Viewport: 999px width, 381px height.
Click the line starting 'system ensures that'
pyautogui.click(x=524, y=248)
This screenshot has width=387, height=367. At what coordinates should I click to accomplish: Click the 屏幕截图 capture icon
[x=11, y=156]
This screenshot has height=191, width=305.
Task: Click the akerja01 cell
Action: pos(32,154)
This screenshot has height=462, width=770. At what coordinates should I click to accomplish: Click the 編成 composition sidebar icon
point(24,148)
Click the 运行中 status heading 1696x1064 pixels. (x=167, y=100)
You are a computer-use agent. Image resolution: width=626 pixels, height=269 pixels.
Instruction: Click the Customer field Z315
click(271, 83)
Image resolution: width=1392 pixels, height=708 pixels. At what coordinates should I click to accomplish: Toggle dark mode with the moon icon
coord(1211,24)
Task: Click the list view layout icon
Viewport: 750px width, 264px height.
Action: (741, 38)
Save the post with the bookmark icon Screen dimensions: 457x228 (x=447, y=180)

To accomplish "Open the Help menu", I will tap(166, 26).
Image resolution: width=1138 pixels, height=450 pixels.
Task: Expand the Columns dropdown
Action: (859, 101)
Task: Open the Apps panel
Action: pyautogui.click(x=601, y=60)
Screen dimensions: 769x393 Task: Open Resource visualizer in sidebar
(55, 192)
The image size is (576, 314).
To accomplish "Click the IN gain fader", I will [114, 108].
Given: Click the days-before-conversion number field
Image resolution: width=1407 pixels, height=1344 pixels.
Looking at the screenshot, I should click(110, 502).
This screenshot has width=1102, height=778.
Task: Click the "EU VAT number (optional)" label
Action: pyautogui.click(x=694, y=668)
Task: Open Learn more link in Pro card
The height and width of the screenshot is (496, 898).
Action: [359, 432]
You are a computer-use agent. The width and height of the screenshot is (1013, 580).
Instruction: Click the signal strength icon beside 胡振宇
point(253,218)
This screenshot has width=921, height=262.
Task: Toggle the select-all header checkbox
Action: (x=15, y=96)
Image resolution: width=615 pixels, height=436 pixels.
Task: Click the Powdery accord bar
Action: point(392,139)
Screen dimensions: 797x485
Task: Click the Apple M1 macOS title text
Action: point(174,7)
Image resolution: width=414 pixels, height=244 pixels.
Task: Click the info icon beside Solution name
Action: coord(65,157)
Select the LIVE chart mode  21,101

···

» What is needed
Retyping the whole listing exactly is the task here.

» Solution to the exercise
Viewport: 999px width, 381px height.
Click the line starting 'system ensures that'
pyautogui.click(x=524, y=248)
This screenshot has width=387, height=367. At what coordinates should I click to accomplish: Click the 屏幕截图 capture icon
[x=11, y=156]
This screenshot has height=191, width=305.
Task: Click the akerja01 cell
Action: pos(32,154)
This screenshot has height=462, width=770. At what coordinates should I click to accomplish: Click the 編成 composition sidebar icon
point(24,148)
Click the 运行中 status heading 1696x1064 pixels. (x=167, y=100)
You are a computer-use agent. Image resolution: width=626 pixels, height=269 pixels.
Instruction: Click the Customer field Z315
click(271, 83)
Image resolution: width=1392 pixels, height=708 pixels. At what coordinates should I click to accomplish: Toggle dark mode with the moon icon
coord(1211,24)
Task: Click the list view layout icon
Viewport: 750px width, 264px height.
Action: (741, 38)
Save the post with the bookmark icon Screen dimensions: 457x228 (x=447, y=180)

To accomplish "Open the Help menu", I will tap(166, 26).
Image resolution: width=1138 pixels, height=450 pixels.
Task: Expand the Columns dropdown
Action: (859, 101)
Task: Open the Apps panel
Action: pyautogui.click(x=601, y=60)
Screen dimensions: 769x393 Task: Open Resource visualizer in sidebar
(55, 192)
The image size is (576, 314).
To accomplish "Click the IN gain fader", I will [114, 108].
Given: Click the days-before-conversion number field
Image resolution: width=1407 pixels, height=1344 pixels.
Looking at the screenshot, I should click(110, 502).
This screenshot has width=1102, height=778.
Task: Click the "EU VAT number (optional)" label
Action: pyautogui.click(x=694, y=668)
Task: Open Learn more link in Pro card
The height and width of the screenshot is (496, 898).
Action: [359, 432]
You are a computer-use agent. The width and height of the screenshot is (1013, 580).
Instruction: Click the signal strength icon beside 胡振宇
point(253,218)
This screenshot has width=921, height=262.
Task: Toggle the select-all header checkbox
Action: (x=15, y=96)
Image resolution: width=615 pixels, height=436 pixels.
Task: Click the Powdery accord bar
Action: point(392,139)
Screen dimensions: 797x485
Task: Click the Apple M1 macOS title text
Action: point(174,7)
Image resolution: width=414 pixels, height=244 pixels.
Task: Click the info icon beside Solution name
Action: coord(65,157)
Select the LIVE chart mode  21,101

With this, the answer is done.